Sunday, August 21, 2011

The decline in boy readers and boy protagonists. Relationship?

The decline in boy readership is well-documented. In a recent New York Times article by Robert Lipsyte, a number of reasons are suggested for this disturbing trend.
  • Boys gravitate toward nonfiction;
  • Books with story lines about disease, divorce, death and dysfunction sell better for girls than do similar books for boys;
  • While teenage girls will read books about boys, teenage boys will rarely read books with predominately female characters;
  • Today’s books for boys are simply inferior: supernatural space-and-sword epics that read like video game manuals and sports novels with preachy moral messages, and which often seem like cynical appeals to the lowest common denominator.
Whatever might be the actual root cause – and there is some debate – there is little debate that the YA market today largely caters to the female reader demographic. To quote Lipsyte: “At the 2007 A.L.A. conference, a Harper executive said at least three-­quarters of her target audience were girls, and they wanted to read about mean girls, gossip girls, frenemies and vampires.” 

In other words, acquisition and marketing decisions by publishers are being made with this female readership in mind, and this indubitably affects other considerations down the road such as cover design and promotion strategies. The end product is leaving the teenage boys cold. And so the downward trend continues.
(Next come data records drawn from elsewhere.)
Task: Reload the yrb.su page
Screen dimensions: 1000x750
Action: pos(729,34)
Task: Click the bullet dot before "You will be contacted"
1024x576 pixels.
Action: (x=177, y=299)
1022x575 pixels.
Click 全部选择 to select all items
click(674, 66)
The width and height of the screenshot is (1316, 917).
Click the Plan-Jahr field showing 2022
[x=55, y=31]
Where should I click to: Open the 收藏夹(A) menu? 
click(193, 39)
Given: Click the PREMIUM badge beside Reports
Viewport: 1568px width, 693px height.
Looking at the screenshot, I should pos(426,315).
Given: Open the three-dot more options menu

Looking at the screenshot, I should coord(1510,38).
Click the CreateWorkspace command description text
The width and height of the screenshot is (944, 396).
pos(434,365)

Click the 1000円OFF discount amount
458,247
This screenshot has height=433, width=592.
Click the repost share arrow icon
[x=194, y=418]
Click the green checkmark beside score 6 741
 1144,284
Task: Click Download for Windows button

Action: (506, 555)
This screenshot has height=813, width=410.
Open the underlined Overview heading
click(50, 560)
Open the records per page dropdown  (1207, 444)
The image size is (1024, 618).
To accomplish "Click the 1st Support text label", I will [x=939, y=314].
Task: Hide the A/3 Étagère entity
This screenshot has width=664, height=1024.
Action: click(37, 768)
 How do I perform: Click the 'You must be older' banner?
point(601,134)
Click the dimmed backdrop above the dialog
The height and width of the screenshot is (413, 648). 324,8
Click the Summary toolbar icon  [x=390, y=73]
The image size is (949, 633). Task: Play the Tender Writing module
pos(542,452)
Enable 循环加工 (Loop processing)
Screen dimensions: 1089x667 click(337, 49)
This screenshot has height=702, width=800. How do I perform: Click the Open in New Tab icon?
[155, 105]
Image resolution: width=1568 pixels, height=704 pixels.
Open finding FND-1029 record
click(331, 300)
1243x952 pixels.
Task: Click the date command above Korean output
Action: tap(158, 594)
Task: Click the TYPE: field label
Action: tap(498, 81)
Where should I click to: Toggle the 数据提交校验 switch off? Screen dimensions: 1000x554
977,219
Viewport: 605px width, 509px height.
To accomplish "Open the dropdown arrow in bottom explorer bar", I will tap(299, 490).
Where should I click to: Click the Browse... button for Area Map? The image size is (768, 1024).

Or so the theory goes.

Anyway, without entering too deeply into the current debate, I thought it might be interesting to see what percentage of YA books being released in the remainder of 2011 features a male protagonist. If the theory is true that teenage boys will rarely read books with a female protagonist (Hunger Games excepting), and if the Harper executive is correct (boys are only 25% of target audience), then you’d expect to see about 25% of the YA books featuring a male protagonist.
My analysis is by no means an exact science, and I certainly don’t hold it out to be one. Using the list of upcoming YA titles through 2011 from, I took a tally of the number of books with male (and female) protagonists. I did not include MG books or anthologies. To aid me in deciding the gender of the protagonist, I used the book’s description on Amazon; where that was inconclusive, I looked at the book cover to further guide me: did it predominantly feature a male or female? On occasion, where even that proved to be insufficient, I would check out the author’s website for more information. You can look at my full results here (and of course, let me know where I made a mistake! Again, this was just a rough-shod tally. Give me an intern and 5 hours, and I’ll give you an error-free analysis!).

There were times when I simply could not discern the gender of the protagonist. Sometimes, the book’s description gave inadequate information. Other times, the book’s synopsis suggested male and female main characters, and the cover featured both a male and female model. Paul Griffin’s Stay With Me is a good example of this. A few books, like Marie Lu’s Legend, feature alternating perspectives of a male and female protagonist. For books such as these, I decided not designate a male or female protagonist, and did not include that book in my final tally.

The result: Out of 104 YA titles coming out in the remainder of 2011, 27 of them feature male protagonists. That is 26%.

Which is pretty darn close to the aforementioned 25%.

Some other interesting tidbits of info:
Number of female authors who wrote books with a male protagonist: 10
Number of male authors who wrote books with a female protagonist: 1 (Clive Barker’s Abarat 3:Absolute Midnight).


  1. I read Lipsyte's op-ed yesterday too, and then I sent it to the members of my (all-female, by coincidence) crit group. I thought it was important for us to think and talk about.

    After reading Saundra's response, and the thoughts of my crit group, I'm not sure I wholeheartedly agree with the op-ed's concerns. This year, only 25% of YA books feature male protags, but historically, "boy books" have had a strong (if not dominant) showing.

    That said, many of Lipsyte's concerns are valid. Only, I don't think it's just boys who want books besides Paranormal Romance and Gossip Girl. Plenty of young female readers would prefer other stories too.

    So I guess I'm netting out at the same place I often do in debates: in the middle. There needs to be balance between "girl books" and "boy books," girl heroes and boy heroes. And there needs to be more of an emphasis on equality of gender acceptance -- boys reading girl books just as much as girls read boy books.

    Perhaps one start would be for all of us (myself included) to stop categorizing books as being gendered...

  2. Good point about young female readers wanting more than PR and GG books. I think most authors would love to write that magical book with universal appeal, that taps into themes that cross not only gender but generational lines. But Harry Potter and Boo Radley are few and far between, sadly.

  3. Thanks for doing the math on that. Veeery interesting!

  4. Hey Jon,

    I was actually thinking of your book "Exclusively Chloe" as I was tabulating the results. You're one of those rare male YA authors who wrote a book with a female protagonist!